(NewsTarget) If you think gas prices are bad now, consider what JPMorgan analysts are now saying about the price of a barrel of oil tripling in the not-too-distant future.
Right now, a barrel of oil costs about $111. But if JPMorgan analysts are correct, then that same barrel of oil will soon be $380 – and the culprit, as always, is “Russia.”
Should Vladimir Putin’s country cut output, then gas will skyrocket even higher than its current price, decimating the American and global economies in a matter of weeks or days.
“It is likely that the government could retaliate by cutting output as a way to inflict pain on the West,” the analysts wrote. “The tightness of the global market is on Russia’s side.”
JPMorgan head Jamie Dimon recently warned about an “economic hurricane” soon to come, and it appears that this latest analysis is fleshing out what it might look like.
If Russia cuts oil production by three million barrels per day, or so we are told, then a barrel of oil on the global market will increase in price to $190. In a worst-case scenario, Russia could cut oil production by five million barrels per day, driving a single barrel price up to $380.
Many Western countries, especially in Europe, rely on Russian oil and other fuels to power their economies. Germany, Europe’s largest economy, is already suffering due to its refusal to pay for fuel in Russian rubles following the Ukraine war sanctions.
The “Group of Seven,” as they are called, which lead many industrialized nations, is working on a complex plan, reports indicate, to cap the price that Russia can charge from oil sales to non-G7 countries as part of their next-level sanctions against the country.

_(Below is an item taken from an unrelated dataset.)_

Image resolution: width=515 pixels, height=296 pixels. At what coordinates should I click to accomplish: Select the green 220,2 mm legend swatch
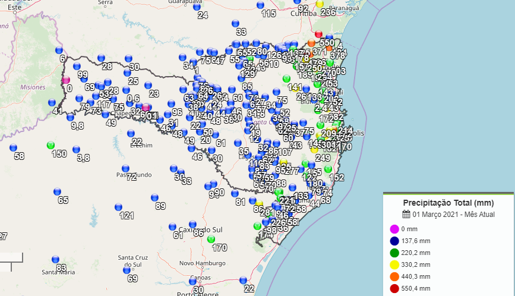point(394,253)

“The goal here is to starve Russia – starve Putin of his main source of cash and force down the price of Russian oil to help blunt the impact of Putin’s war at the pump,” announced a senior official in the Biden regime, once again blaming Putin for the situation.
“The dual objectives of G7 leaders have been to take direct aim at Putin’s revenues, particularly through energy, but also to minimize the spillovers and the impact on the G7 economies and the rest of the world.”